B
bolega
This braggart admits that he had to put this code in TWO books and
visit it twice to be explained. I am puting the excerpt from pp2-4 of
this book and the C code. The C code will become indented and syntax
highlighted once you paste in emacs etc. It is my belief and
observation on a lot of problems by these so called "demi gods" that
they are actually all average and no more intelligent. Its all that
they got some opportunities to study some things at opportune time and
facilities and also spent a lot of time in a productive environment
and team.
I know that lisp eval is written more clear than this recursion below
because I am able to read it easily. and that code is almost self
explanatory. C is more quirky. When you really mean recursively call
another function, you are using return so you can have tail
recursion ???? .
Anyway, its your chance to show how clear C/C++/lisp/Scheme code you
can write that is clearer. Also, i dont exclude pseudocode but it
should be clear enough to be instantly translatable to a programming
language. The real goal is to learn how to write or DERIVE recursion,
how to enumerate cases, order them, and build recursion. You may even
put some introductory tuturial and dont have to reply here in ascii
but can upload a pdf at some link in rapidshare etc. Look how he put
the code after problem statement and then has the need to explain it.
Ideally, the discussion should be such that the student or reader
himself jumps to the solution. That is why I give these unix school of
pike/thomson/kernighan low grade in almost all their expositions
except that they wrote earliest books to make millions of dollars in
royalties and since now they are nobody due to linux, they are poorly
regurgitating old material.
Enjoy .............
============================
The Practice of Programming
In 1998, Rob Pike and I were writing The Practice of Programming
(Addison-Wesley). The
last chapter of the book, “Notation,” collected a number of examples
where good notation
led to better programs and better programming. This included the use
of simple data specifications
(printf, for instance), and the generation of code from tables.
Because of our Unix backgrounds and nearly 30 years of experience with
tools based on
regular expression notation, we naturally wanted to include a
discussion of regular
expressions, and it seemed mandatory to include an implementation as
well.

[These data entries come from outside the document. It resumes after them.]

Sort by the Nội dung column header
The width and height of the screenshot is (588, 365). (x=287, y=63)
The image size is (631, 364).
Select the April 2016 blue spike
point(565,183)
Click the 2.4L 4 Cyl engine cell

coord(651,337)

Given our
emphasis on tools, it also seemed best to focus on the class of
regular expressions found in
grep—rather than, say, those from shell wildcards—since we could also
then talk about the
design of grep itself.
The problem was that any existing regular expression package was far
too big. The local
grep was over 500 lines long (about 10 book pages) and encrusted with
barnacles. Open
source regular expression packages tended to be huge—roughly the size
of the entire
book—because they were engineered for generality, flexibility, and
speed; none were
remotely suitable for pedagogy.
I suggested to Rob that we find the smallest regular expression
package that would illustrate
the basic ideas while still recognizing a useful and nontrivial class
of patterns. Ideally,
the code would fit on a single page.
Rob disappeared into his office. As I remember it now, he emerged in
no more than an
hour or two with the 30 lines of C code that subsequently appeared in
Chapter 9 of The
Practice of Programming. That code implements a regular expression
matcher that handles
the following constructs.
Character Meaning
c Matches any literal character c.
.. (period) Matches any single character.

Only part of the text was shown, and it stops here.